Luria was featured in our 2019 report as one of the only freshmen to have a bill pass the Senate—a bill to rename a post office in her district. Since then, she’s had the post office bill enacted as well as two more substantive pieces of legislation—H.R. 4566: Virginia Beach Strong Act and H.R. 1200: Veterans’ Compensation Cost-of-Living Adjustment Act of 2019. The former provided cash contributions to families of the mass shooting in Virginia Beach in May 2019 while the latter directed the Department of Veterans Affairs to increase the rate of various types of compensation for veterans. For comparison, in the 115th freshmen representative class, no legislator had more than two bills enacted. 

New York Reps. Anthony Brindisi (D-NY-22) and Antonio Delgado (D-NY-19) are the only other House freshmen to have more than one bill enacted. 

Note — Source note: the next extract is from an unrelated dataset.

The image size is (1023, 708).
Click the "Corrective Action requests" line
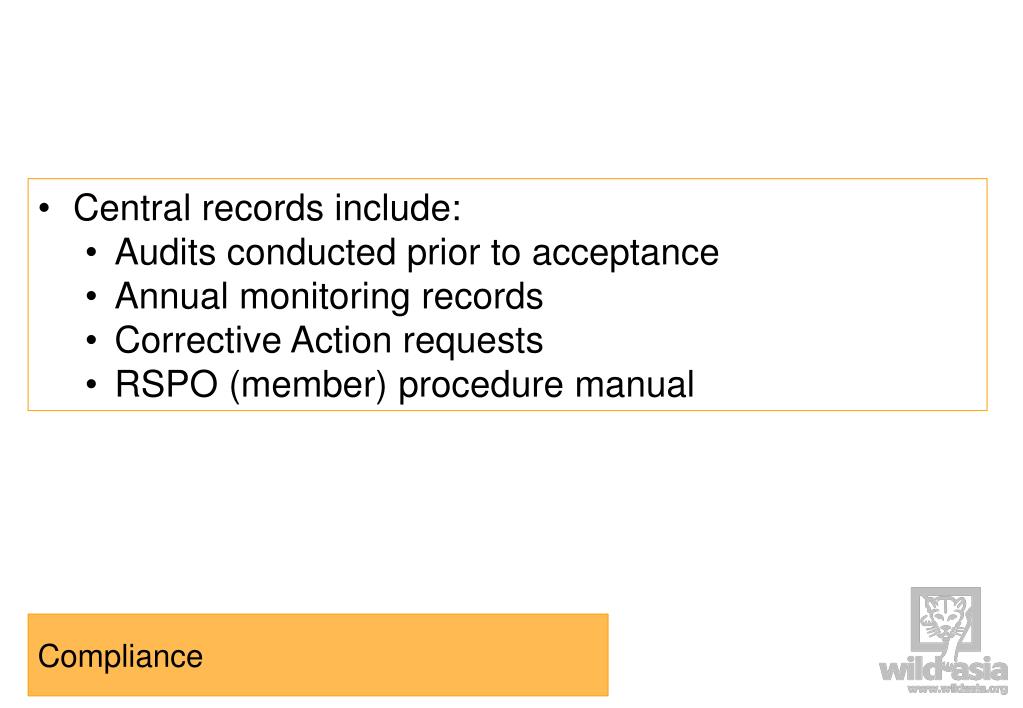[x=329, y=341]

Brindisi and Delgado are both in seats that flipped from red to blue during the 2018 midterm elections and that President Trump won in 2016. Cook Political Report ranks Brindisi’s seat as R+6 and Delgado’s as an R+2. 

Brindisi’s two pieces of legislation were H.R. 2333: Support for Suicide Prevention Coordinators Act and H.R. 4285: Department of Veterans Affairs Expiring Authorities Act of 2019. Delgado passed H.R. 2336: Family Farmer Relief Act of 2019 and H.R. 2151, which renamed a post office in his district.
In the 115th Congress freshman class, seven representatives had two bills enacted.

11 House Freshmen had one bill enacted



Rep. Josh Harder (D-CA-10) introduced more bills than any House freshman with 39. Two passed the House. 


Three of the five Senate bills enacted by freshmen were by Democrats — Sens. Kyrsten Sinema (D-AZ) and Jacky Rosen (D-NV).

Sinema led the way for Senate freshmen with two bills enacted—S. 1749: Protecting Affordable Mortgages for Veterans Act of 2019 and S. 504: Let Everyone Get Involved in Opportunities for National Service Act. 

Rosen, Sen. Josh Hawley (R-MO), and Sen. Mike Braun (R-IN) each passed one bill. Rosen and Hawley passed more substantive pieces of legislation, with Rosen having enacted S. 737: Building Blocks of STEM Act and Hawley passed S. 998: Supporting and Treating Officers In Crisis Act of 2019. Braun’s bill renamed an Indiana post office. 

Sen. Martha McSally (R-AZ) introduced more bills than any Senate freshman with 72. Three of them passed the Senate and none were enacted.

21 out of McSally’s 72 bills were from her role in the Senate Committee on Energy and Natural Resources. 

 

Conclusion: 

According to Brookings, this freshmen class had the least previous political experience in congressional history coming into this session. Now, with one term under their belt where legislating nearly ground to a halt during the coronavirus pandemic, the legislators who were able to get bills passed may have a leg up in proving their legislative abilities.